== Dataset extract

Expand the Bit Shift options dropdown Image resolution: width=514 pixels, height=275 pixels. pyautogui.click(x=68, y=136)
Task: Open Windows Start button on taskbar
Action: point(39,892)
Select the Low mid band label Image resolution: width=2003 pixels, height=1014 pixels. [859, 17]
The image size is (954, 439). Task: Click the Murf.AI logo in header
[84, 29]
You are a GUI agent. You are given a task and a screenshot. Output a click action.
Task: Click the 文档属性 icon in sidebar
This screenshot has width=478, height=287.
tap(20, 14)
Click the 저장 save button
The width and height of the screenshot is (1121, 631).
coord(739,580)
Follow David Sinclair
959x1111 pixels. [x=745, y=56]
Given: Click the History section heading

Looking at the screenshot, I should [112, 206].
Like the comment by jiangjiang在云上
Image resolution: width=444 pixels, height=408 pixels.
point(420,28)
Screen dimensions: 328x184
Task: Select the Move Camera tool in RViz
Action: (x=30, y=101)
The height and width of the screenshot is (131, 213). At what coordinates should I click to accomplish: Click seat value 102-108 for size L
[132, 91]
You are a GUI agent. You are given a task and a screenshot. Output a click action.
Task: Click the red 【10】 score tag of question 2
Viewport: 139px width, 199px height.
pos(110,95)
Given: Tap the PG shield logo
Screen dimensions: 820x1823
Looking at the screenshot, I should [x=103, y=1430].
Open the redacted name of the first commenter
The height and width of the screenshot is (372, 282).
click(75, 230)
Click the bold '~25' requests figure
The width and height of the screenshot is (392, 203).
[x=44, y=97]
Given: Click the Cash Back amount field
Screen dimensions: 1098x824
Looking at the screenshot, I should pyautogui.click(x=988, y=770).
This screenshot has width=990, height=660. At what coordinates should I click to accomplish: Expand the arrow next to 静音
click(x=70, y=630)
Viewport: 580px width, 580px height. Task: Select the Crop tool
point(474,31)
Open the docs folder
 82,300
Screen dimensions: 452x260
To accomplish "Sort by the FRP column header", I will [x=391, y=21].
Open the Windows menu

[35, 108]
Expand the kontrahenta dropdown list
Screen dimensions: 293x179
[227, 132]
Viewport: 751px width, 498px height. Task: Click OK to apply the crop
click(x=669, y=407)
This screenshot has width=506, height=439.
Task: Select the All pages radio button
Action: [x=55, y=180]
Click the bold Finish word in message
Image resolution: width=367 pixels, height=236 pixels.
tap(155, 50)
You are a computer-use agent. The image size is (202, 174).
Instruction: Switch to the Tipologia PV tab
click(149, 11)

====

## What the task requires
Print the lines verbatim, from the first line down to the one containing "pos(110,95)", both included.

## Final result
Expand the Bit Shift options dropdown Image resolution: width=514 pixels, height=275 pixels. pyautogui.click(x=68, y=136)
Task: Open Windows Start button on taskbar
Action: point(39,892)
Select the Low mid band label Image resolution: width=2003 pixels, height=1014 pixels. [859, 17]
The image size is (954, 439). Task: Click the Murf.AI logo in header
[84, 29]
You are a GUI agent. You are given a task and a screenshot. Output a click action.
Task: Click the 文档属性 icon in sidebar
This screenshot has width=478, height=287.
tap(20, 14)
Click the 저장 save button
The width and height of the screenshot is (1121, 631).
coord(739,580)
Follow David Sinclair
959x1111 pixels. [x=745, y=56]
Given: Click the History section heading

Looking at the screenshot, I should [112, 206].
Like the comment by jiangjiang在云上
Image resolution: width=444 pixels, height=408 pixels.
point(420,28)
Screen dimensions: 328x184
Task: Select the Move Camera tool in RViz
Action: (x=30, y=101)
The height and width of the screenshot is (131, 213). At what coordinates should I click to accomplish: Click seat value 102-108 for size L
[132, 91]
You are a GUI agent. You are given a task and a screenshot. Output a click action.
Task: Click the red 【10】 score tag of question 2
Viewport: 139px width, 199px height.
pos(110,95)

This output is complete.